What to do: The political agreement is subject to formal approval by both the EU Parliament and EU Council. The Regulation is expected to enter into force in early 2024; manufacturers, importers and distributers of relevant hardware and software products will have 36 months to adapt to the new requirements (with a more limited 21-month grace period for the reporting obligation).
BaFin publishes new DORA guidelines
What happened: The German financial regulator, BaFin, has published FAQs on the EU’s new Digital Operational Resilience Act (“DORA”). This highly significant regulation aims to strengthen the EU’s financial market by imposing uniform controls on IT risks, cybersecurity and digital operational resilience across the sector. Amongst other clarifications, the BaFin FAQ confirmed that:
- The supervision of critical IT third-party services by a supervisory authority under DORA, does not relieve financial companies of their own regulatory obligations to monitor their use of third-party IT service providers.
- The costs of monitoring in compliance with DORA must be borne by the critical third-party IT providers, not the authorities.
- BaFin will act as the central reporting body for all financial companies under its supervision and therefore should be the recipient of reports on IT-related incidents.
What to do: Entities covered by DORA must comply with the new regulations by 17 January 2025. Such entities may wish to consult the new BaFin guidance when considering how to establish internal processes and documentation which meet the new DORA requirements.

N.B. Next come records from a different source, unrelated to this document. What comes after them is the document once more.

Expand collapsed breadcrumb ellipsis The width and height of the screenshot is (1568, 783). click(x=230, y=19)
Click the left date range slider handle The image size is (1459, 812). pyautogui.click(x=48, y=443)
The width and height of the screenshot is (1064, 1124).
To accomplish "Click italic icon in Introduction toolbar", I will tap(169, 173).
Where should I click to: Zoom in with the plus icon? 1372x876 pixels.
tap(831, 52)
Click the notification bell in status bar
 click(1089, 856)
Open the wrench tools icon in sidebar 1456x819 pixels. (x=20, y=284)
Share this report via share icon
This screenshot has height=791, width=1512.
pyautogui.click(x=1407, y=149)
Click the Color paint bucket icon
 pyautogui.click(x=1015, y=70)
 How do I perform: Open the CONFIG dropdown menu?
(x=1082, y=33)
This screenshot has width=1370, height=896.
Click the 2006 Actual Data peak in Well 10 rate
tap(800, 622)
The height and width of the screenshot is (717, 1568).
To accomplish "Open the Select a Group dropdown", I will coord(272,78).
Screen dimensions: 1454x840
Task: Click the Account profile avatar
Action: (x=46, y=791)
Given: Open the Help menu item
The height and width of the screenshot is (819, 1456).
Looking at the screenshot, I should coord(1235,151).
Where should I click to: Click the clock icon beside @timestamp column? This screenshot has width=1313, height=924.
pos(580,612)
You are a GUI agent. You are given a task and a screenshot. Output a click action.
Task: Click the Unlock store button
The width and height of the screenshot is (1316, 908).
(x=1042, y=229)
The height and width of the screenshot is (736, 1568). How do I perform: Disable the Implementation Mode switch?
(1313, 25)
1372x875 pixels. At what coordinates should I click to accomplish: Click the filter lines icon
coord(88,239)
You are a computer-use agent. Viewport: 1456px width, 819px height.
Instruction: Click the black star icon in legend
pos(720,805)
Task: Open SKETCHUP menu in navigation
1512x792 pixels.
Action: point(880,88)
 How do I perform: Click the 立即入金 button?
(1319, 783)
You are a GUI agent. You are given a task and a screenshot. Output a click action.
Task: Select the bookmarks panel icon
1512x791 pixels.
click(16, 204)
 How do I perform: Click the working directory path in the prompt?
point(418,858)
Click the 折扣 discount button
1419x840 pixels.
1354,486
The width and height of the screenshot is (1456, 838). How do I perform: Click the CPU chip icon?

In a previous Debevoise Data Blog post, we published a detailed list of preparatory steps which financial entities and third-party service providers may wish to consider taking.
CNIL and the French Competition Authority signed joint declaration on closer cooperation
What happened: The French Data Protection Authority (the CNIL) and the French Competition Authority (Autorité de la concurrence) signed a joint declaration on their intention to deepen their cooperation in order to protect consumers and ensure that competition is not distorted.
The joint declaration emphasises the importance of interplay between data protection and competition law and defines the ways and means of cooperation between the two authorities. Besides the cooperation already foreseen in the existing legislative mechanisms, both authorities also intend to establish regular informal exchanges such as inter-agency meetings and joint studies, so that they are in a position to better take personal data protection and competition regulations into account, and identify issues requiring a joint approach.
What to do: The joint declaration illustrates the interplay between data protection and competition laws. Although they essentially pursue different objectives, they cannot be considered separately in the digital age and competition authorities recognise personal data protection as a parameter of competition.
The joint declaration follows the CJEU judgment confirming that EU national competition authorities can assess GDPR-related violations in competition law violation proceedings in close cooperation with the competent data protection agencies (see our blog post here). Deepened cooperation between the competition and data protection authorities is expected in other EU jurisdictions and beyond, raising the risk of greater regulatory scrutiny.